## Given records

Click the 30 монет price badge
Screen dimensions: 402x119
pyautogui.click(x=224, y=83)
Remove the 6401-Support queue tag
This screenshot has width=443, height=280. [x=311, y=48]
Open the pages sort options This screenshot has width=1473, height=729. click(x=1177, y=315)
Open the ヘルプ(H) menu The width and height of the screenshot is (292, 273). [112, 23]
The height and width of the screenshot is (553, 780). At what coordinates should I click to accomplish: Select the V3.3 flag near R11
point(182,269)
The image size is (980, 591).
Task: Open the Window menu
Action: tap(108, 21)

---

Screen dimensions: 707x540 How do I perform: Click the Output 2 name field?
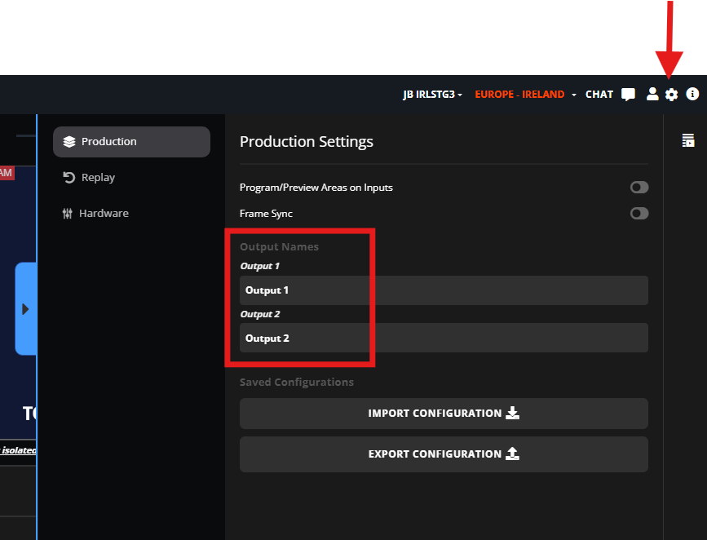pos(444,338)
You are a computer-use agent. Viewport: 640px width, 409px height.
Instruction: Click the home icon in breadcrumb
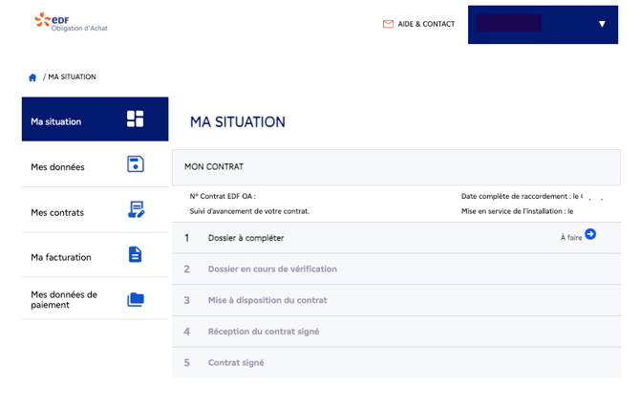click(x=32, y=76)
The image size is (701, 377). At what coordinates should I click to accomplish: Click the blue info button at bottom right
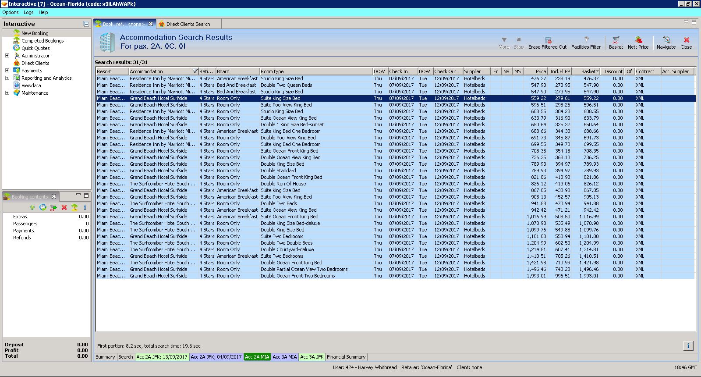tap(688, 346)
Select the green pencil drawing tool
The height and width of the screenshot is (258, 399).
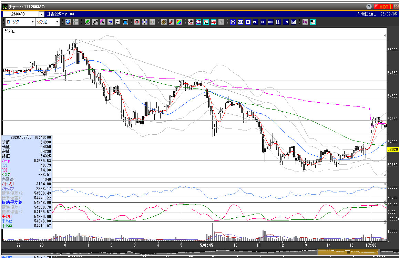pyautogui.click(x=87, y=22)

--

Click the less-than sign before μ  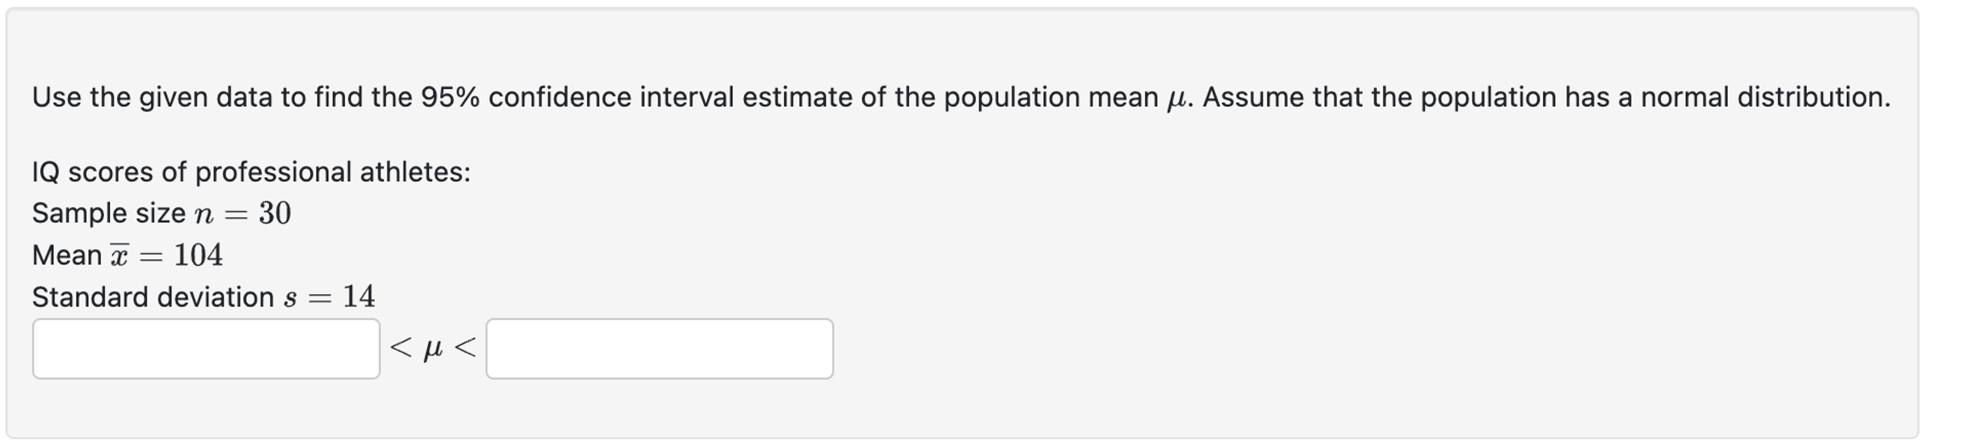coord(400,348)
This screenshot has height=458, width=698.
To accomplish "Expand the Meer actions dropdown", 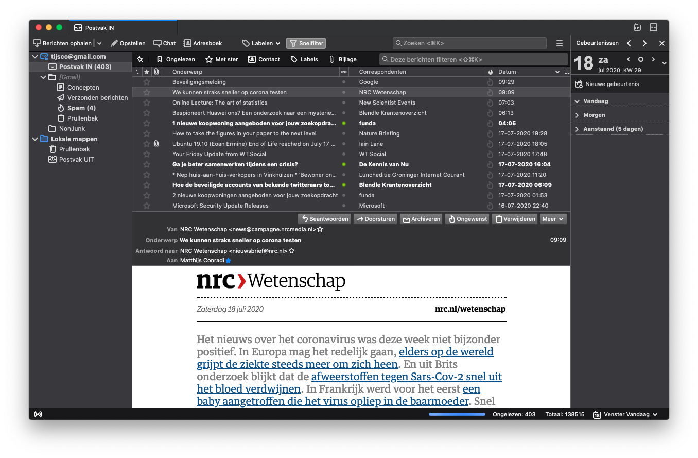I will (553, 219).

## Written problem
Copy out the listing from the line with "Click the 30 монет price badge" to the line with "Action: tap(108, 21)", both ends included, keeping every character as it appears.

## Solution for this task
Click the 30 монет price badge
Screen dimensions: 402x119
pyautogui.click(x=224, y=83)
Remove the 6401-Support queue tag
This screenshot has width=443, height=280. [x=311, y=48]
Open the pages sort options This screenshot has width=1473, height=729. click(x=1177, y=315)
Open the ヘルプ(H) menu The width and height of the screenshot is (292, 273). [112, 23]
The height and width of the screenshot is (553, 780). At what coordinates should I click to accomplish: Select the V3.3 flag near R11
point(182,269)
The image size is (980, 591).
Task: Open the Window menu
Action: tap(108, 21)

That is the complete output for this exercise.